Your instructions
Give a two-sentence summary of the forum thread.

Sounds like he's more than qualified to teach on how to start a fire without matches!     :Thumbup1:

----------


## wareagle69

> I wonder about Discovery's decision to replace Dave with this hard-core military guy.  He's obviously very qualified from a mililtary perspective, but does he have any survival background or expertise?  Cody says he has vetted Teti.  DC has vetted Teti, but reading between the lines that Sarge47 posted from Cody's FB page.....Cody doesn't mention anything about Teti's survival experience much less expertise.  He only talks about Teti's military experience.  Could this "omission" be an important clue about the new guy?  Seems like an odd choice, but I guess we'll see.


According to Cody in his own words this is what dual survival is supposed to be. A hardcore sog operator and an earth bound hippie and the opposing styles.

Collection entries
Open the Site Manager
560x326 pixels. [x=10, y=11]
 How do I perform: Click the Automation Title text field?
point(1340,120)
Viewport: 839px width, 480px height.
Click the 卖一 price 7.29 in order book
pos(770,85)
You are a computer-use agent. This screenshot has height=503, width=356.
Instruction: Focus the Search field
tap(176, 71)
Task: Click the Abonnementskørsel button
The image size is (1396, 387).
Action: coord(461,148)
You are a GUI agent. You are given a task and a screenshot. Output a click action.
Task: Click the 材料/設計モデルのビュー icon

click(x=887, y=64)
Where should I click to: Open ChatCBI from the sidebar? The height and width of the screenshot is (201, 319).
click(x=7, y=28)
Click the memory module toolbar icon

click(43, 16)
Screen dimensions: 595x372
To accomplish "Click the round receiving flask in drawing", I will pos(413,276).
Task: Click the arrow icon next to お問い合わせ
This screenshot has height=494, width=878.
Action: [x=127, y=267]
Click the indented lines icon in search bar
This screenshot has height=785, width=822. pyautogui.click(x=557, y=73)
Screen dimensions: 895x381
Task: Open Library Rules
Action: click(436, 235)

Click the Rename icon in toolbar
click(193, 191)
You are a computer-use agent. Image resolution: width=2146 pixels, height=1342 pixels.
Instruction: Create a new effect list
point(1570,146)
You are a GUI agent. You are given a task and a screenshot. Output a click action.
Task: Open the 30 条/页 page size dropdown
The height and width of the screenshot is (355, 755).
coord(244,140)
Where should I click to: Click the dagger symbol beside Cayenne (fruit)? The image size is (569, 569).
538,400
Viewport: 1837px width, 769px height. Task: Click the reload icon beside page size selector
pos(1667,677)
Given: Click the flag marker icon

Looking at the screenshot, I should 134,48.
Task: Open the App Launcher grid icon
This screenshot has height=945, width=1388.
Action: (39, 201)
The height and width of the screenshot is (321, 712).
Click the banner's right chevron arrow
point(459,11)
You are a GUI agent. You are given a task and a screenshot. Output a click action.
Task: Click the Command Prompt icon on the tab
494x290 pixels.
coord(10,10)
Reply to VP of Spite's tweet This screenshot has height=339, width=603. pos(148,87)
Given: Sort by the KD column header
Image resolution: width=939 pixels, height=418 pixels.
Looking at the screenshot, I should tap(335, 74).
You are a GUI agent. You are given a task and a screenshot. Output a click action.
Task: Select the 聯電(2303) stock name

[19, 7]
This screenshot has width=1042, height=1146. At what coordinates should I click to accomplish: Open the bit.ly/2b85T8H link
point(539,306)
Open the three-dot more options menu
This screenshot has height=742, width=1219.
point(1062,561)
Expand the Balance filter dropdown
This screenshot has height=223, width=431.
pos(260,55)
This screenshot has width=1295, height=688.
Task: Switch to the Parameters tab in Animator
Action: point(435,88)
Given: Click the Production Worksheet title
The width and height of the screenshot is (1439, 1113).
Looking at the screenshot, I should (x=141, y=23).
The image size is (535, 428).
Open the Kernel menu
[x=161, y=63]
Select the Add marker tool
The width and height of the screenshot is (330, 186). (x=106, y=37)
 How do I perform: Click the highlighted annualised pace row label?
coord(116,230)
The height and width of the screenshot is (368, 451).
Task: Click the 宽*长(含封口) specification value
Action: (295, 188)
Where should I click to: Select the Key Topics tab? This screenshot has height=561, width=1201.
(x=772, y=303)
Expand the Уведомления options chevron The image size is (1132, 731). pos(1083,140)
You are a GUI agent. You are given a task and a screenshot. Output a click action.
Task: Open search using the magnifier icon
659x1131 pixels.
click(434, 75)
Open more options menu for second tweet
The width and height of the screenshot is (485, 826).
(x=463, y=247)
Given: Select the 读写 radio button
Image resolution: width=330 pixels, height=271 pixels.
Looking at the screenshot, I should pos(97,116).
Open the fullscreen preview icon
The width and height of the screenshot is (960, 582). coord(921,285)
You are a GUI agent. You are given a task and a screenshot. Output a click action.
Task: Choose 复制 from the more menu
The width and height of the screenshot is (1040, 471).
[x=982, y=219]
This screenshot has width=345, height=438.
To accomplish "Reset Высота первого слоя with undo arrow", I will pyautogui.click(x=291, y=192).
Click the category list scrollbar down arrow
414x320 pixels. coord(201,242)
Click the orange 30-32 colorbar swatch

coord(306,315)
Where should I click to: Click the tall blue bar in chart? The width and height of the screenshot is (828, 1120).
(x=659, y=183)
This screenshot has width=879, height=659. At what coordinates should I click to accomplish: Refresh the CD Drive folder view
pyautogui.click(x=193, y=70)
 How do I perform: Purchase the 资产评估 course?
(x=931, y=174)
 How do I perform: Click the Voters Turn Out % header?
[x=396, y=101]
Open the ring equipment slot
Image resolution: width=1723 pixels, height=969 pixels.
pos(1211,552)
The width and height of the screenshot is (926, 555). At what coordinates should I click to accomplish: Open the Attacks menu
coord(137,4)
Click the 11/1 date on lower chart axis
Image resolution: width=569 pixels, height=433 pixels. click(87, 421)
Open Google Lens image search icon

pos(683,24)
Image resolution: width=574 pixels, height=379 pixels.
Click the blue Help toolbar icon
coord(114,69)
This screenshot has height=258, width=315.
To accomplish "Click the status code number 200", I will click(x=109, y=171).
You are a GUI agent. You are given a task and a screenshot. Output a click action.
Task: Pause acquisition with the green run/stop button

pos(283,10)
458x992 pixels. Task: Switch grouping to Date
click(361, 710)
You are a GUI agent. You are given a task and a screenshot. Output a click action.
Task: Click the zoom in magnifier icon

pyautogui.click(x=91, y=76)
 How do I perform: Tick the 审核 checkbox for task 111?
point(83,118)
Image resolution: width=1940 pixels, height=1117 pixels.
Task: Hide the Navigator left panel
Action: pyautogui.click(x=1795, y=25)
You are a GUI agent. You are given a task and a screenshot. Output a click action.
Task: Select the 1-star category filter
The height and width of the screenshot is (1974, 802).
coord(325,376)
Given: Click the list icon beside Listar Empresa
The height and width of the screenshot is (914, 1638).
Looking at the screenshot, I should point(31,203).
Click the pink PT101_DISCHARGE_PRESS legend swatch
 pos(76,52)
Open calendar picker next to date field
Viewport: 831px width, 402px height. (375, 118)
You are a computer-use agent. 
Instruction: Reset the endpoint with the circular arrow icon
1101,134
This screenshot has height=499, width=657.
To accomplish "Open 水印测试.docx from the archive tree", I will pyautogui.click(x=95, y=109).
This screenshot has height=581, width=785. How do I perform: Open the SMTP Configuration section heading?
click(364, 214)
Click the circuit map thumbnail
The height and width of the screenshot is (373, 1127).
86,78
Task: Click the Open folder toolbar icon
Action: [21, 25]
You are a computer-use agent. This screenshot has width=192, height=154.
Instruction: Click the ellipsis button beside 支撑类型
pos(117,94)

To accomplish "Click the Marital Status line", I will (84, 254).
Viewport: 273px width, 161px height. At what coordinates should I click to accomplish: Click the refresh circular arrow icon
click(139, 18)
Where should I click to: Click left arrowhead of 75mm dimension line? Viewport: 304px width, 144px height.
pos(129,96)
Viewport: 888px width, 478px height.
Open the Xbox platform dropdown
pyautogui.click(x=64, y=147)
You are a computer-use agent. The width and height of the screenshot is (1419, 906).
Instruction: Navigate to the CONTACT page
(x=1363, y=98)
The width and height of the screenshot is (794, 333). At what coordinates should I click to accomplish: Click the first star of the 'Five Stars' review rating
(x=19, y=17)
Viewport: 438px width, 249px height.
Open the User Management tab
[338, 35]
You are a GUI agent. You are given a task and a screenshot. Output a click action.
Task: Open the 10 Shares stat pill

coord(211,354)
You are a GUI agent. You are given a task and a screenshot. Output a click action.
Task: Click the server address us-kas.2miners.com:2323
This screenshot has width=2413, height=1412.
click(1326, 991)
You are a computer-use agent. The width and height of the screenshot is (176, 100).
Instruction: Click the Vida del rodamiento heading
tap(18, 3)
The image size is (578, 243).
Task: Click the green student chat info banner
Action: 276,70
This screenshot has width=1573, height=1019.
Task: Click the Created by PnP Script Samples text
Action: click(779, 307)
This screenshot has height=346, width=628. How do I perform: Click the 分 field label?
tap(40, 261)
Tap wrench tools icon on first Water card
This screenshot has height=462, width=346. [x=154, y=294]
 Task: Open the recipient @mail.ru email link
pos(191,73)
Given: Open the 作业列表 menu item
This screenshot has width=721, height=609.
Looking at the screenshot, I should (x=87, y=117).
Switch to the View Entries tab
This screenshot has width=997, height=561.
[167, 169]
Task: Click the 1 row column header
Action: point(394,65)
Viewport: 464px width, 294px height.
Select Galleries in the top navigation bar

Correct output
A quoted post doubts Discovery's choice to replace Dave with Teti, a hard-core military man, noting that Cody's remarks on vetting Teti mention only his military experience and say nothing of any survival expertise. In reply, wareagle69 says that, in Cody's own words, Dual Survival is supposed to pair a hardcore sog operator with an earth bound hippie and their opposing styles.